**Exercise objective:** Put the data below, from the line with "Image resolution: width=1071, height=2576." through the line with "產品總覽 (727, 33)", both included, into a JSON list of strings with one string per line and blank lines left out. Include no other lines.

===== Provided material

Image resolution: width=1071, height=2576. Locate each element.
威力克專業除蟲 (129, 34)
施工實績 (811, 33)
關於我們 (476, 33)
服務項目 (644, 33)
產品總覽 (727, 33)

==========
===== Provided material

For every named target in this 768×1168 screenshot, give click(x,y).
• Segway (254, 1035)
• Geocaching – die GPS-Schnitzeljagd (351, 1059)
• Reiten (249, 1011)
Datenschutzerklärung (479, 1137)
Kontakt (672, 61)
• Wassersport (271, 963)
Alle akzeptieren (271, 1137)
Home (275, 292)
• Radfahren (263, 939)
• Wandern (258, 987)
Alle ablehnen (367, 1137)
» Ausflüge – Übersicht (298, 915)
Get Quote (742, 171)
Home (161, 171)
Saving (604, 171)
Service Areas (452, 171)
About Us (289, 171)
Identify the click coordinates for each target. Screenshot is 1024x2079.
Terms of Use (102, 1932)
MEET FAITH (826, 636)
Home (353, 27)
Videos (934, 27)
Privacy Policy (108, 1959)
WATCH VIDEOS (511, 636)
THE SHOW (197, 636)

==========
===== Provided material

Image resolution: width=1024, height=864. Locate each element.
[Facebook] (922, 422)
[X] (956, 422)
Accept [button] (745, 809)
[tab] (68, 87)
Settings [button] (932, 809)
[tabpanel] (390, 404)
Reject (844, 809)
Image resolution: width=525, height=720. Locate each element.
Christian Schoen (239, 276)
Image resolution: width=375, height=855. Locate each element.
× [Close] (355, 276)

==========

**Exercise answer:**
[
  "Image resolution: width=1071, height=2576. Locate each element.",
  "威力克專業除蟲 (129, 34)",
  "施工實績 (811, 33)",
  "關於我們 (476, 33)",
  "服務項目 (644, 33)",
  "產品總覽 (727, 33)"
]